A Quantum Leap

Posted on Tuesday, March 24th, 2020

Photograph of a quantum computer in a laboratory.
Researchers estimate that quantum computers will be able to solve problems at a rate that is 100 million times faster than a regular computer chip.

U of G researchers explore precision and applications for quantum computing technology.

Fans of Marvel’s The Avengers have heard of the quantum realm. In comics and films, the quantum realm is a dimension that exists at a microscopic scale, accessible by magical forces. Incredibly, it is not just the stuff of fantasy: quantum theory is an actual branch of physics dealing with atoms—basic units of matter made-up of subatomic particles called protons, neutrons, and electrons.
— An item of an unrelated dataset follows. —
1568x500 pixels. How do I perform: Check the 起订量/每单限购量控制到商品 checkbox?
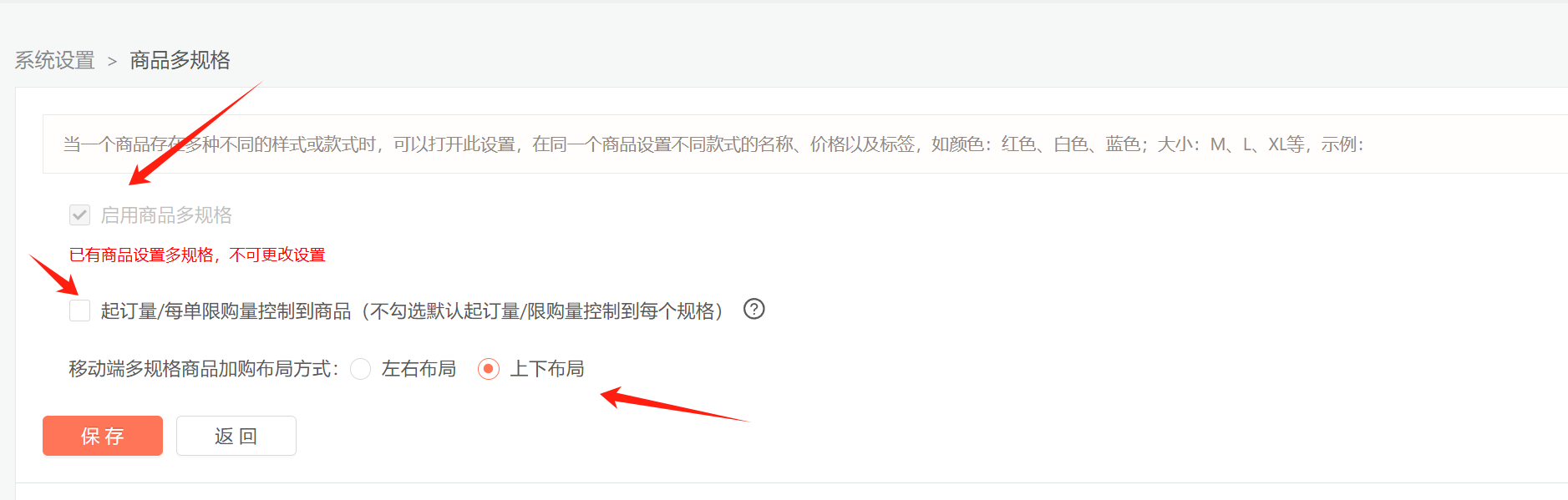click(79, 311)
Quantum information refers to properties found at the atomic scale. At that scale, the laws of physics as we know them don’t apply—particles exist in two places at once and even teleport. It is no wonder comic book artists went wild with imagination. And it is not just the artists and movie-goers who are fascinated. David Kribs, Rajesh Pereira, and Bei Zeng—the Quantum Information Group in the University of Guelph’s Mathematics and Statistics department—are conducting cutting-edge research that will help us understand and apply the mystifying properties found in the quantum realm.

Quantum computing is one of the most exciting applications of quantum information. Computers, in their simplest form, are calculators that store information as a sequence of zeroes and ones (“bits”). Conventional computers are efficient at tasks such as email and spreadsheets, but they struggle with large volumes of data and multi-step problems. Quantum computers, on the other hand, perform data operations by applying phenomena that occur on an atomic scale. Rather than bits, quantum computers use qubits, which can exist as zero, one, or in a state that represents both zero and one at the same time. This phenomenon is what enables quantum computers to perform certain computational tasks much faster than ordinary computers. However, there are challenges when it comes to manipulating quantum information with precision. Systems can break down due to environmental noise—factors like heat or impurities in the qubit material.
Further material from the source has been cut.